*Available records:*

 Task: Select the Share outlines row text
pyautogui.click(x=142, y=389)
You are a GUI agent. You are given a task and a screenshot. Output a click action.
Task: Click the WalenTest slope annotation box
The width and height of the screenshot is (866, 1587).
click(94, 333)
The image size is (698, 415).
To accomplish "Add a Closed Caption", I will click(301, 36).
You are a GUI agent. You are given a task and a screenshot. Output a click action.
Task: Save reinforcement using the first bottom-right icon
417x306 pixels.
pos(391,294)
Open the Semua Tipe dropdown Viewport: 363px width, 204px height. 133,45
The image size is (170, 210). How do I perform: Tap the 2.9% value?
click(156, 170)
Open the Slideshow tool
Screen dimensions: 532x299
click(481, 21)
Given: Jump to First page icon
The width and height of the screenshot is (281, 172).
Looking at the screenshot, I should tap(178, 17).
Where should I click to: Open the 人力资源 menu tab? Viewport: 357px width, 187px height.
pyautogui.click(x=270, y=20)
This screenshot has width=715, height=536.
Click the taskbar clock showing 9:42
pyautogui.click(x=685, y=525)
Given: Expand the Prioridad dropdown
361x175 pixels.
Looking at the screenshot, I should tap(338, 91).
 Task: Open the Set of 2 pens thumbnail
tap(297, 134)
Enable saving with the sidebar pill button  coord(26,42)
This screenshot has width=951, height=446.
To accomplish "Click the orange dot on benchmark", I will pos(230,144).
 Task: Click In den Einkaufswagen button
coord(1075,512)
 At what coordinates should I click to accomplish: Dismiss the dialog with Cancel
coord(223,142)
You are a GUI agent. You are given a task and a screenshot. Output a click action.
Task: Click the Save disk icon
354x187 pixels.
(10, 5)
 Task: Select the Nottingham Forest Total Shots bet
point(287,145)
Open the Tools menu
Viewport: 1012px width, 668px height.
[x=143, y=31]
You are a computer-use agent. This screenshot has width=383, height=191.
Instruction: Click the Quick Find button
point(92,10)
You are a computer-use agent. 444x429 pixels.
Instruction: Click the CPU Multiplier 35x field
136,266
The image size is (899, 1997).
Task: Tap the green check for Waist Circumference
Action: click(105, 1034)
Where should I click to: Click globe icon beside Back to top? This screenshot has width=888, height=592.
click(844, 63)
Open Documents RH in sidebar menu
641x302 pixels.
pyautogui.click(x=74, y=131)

*What to produce:*
I need each of the entries above printed again exactly.

*Result for this task:*
 Task: Select the Share outlines row text
pyautogui.click(x=142, y=389)
You are a GUI agent. You are given a task and a screenshot. Output a click action.
Task: Click the WalenTest slope annotation box
The width and height of the screenshot is (866, 1587).
click(94, 333)
The image size is (698, 415).
To accomplish "Add a Closed Caption", I will click(301, 36).
You are a GUI agent. You are given a task and a screenshot. Output a click action.
Task: Save reinforcement using the first bottom-right icon
417x306 pixels.
pos(391,294)
Open the Semua Tipe dropdown Viewport: 363px width, 204px height. 133,45
The image size is (170, 210). How do I perform: Tap the 2.9% value?
click(156, 170)
Open the Slideshow tool
Screen dimensions: 532x299
click(481, 21)
Given: Jump to First page icon
The width and height of the screenshot is (281, 172).
Looking at the screenshot, I should tap(178, 17).
Where should I click to: Open the 人力资源 menu tab? Viewport: 357px width, 187px height.
pyautogui.click(x=270, y=20)
This screenshot has width=715, height=536.
Click the taskbar clock showing 9:42
pyautogui.click(x=685, y=525)
Given: Expand the Prioridad dropdown
361x175 pixels.
Looking at the screenshot, I should tap(338, 91).
 Task: Open the Set of 2 pens thumbnail
tap(297, 134)
Enable saving with the sidebar pill button  coord(26,42)
This screenshot has width=951, height=446.
To accomplish "Click the orange dot on benchmark", I will pos(230,144).
 Task: Click In den Einkaufswagen button
coord(1075,512)
 At what coordinates should I click to accomplish: Dismiss the dialog with Cancel
coord(223,142)
You are a GUI agent. You are given a task and a screenshot. Output a click action.
Task: Click the Save disk icon
354x187 pixels.
(10, 5)
 Task: Select the Nottingham Forest Total Shots bet
point(287,145)
Open the Tools menu
Viewport: 1012px width, 668px height.
[x=143, y=31]
You are a computer-use agent. This screenshot has width=383, height=191.
Instruction: Click the Quick Find button
point(92,10)
You are a computer-use agent. 444x429 pixels.
Instruction: Click the CPU Multiplier 35x field
136,266
The image size is (899, 1997).
Task: Tap the green check for Waist Circumference
Action: click(105, 1034)
Where should I click to: Click globe icon beside Back to top? This screenshot has width=888, height=592.
click(844, 63)
Open Documents RH in sidebar menu
641x302 pixels.
pyautogui.click(x=74, y=131)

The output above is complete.